Group: pl.soc.polityka · Group Profile
Author: RAQport
Date: Jan 21, 2008 11:08

Compensation for Damages Suffered Under Nazi and Soviet Occupations

Iwo Cyprian Pogonowski
Comments on Jan Tomasz Gross's
Ghastly Decade 1939-1948

Copyright @ 1998 by Iwo Cyprian Pogonowski
All rights reserved.

The matters related to compensation for Poles and Jews for damages
suffered under Nazi and Soviet occupation.

Reuters Agency reported from Buenos Aires, Argentina on Fri, 19 Apr
1996 (14:50:17 PDT) on The World Jewish Congress.

Israel Singer, General Secretary of the World Jewish Congress stated
that "More than three million Jews died in Poland and the Polish
people are not going to be the heirs of the Polish Jews. We are never
going to allow this. (...) They're gonna hear from us until Poland
freezes over again. If Poland does not satisfy Jewish claims it will
be "publicly attacked and humiliated" in the international forum.

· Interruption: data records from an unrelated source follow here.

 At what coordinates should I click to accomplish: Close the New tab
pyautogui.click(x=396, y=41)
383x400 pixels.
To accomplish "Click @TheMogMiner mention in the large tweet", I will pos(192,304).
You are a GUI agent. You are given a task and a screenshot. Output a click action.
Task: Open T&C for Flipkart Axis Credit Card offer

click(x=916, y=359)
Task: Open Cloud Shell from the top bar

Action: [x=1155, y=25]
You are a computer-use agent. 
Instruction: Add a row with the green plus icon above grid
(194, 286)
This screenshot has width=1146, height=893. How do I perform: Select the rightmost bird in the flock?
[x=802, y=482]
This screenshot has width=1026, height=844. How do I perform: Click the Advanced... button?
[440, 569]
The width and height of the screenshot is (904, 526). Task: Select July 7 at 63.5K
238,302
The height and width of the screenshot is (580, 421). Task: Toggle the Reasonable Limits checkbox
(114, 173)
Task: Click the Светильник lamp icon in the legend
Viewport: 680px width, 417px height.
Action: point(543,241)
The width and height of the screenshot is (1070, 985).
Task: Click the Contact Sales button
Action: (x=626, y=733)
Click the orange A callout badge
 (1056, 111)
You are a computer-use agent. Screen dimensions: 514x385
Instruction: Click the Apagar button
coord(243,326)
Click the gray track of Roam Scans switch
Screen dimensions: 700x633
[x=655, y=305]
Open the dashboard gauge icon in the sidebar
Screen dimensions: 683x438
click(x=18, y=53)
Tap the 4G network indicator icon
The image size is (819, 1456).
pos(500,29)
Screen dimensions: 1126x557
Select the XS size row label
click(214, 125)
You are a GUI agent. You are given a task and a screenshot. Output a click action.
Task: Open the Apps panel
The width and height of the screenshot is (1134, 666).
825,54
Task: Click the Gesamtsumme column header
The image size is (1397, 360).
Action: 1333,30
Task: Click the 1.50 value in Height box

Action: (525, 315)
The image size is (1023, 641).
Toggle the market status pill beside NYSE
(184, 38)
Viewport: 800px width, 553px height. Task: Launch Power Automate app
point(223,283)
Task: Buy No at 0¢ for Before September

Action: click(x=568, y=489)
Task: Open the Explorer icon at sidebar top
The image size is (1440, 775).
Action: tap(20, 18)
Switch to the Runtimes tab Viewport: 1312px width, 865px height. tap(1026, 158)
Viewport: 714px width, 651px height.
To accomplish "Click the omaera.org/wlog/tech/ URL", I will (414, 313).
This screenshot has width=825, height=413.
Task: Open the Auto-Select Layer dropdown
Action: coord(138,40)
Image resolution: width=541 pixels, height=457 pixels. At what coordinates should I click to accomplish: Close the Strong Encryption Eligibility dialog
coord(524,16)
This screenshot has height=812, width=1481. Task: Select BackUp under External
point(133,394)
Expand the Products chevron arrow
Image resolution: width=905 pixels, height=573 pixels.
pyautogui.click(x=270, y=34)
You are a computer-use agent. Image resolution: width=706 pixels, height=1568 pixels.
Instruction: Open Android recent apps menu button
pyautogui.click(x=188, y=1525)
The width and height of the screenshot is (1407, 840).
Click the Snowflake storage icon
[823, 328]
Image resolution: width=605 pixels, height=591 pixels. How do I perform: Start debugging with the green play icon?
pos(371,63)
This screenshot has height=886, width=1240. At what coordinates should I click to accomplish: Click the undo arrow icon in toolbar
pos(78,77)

Today some Jews are estimating the value of Jewish assets lost in
Poland and vicinity in the billions of dollars. Descendants of the
Holocaust victims obviously could not hope to extract billions of
dollars from descendants of the Polish gentile victims of war. Aware
of these difficulties, some Jews have promoted a myth about Polish
complicity in the Holocaust. Obviously it would be easier to extract
money from descendants of the guilty rather than descendants of
innocent co-victims whose property was also destroyed or eventually,
in many cases, taken from them by the Soviet puppet government.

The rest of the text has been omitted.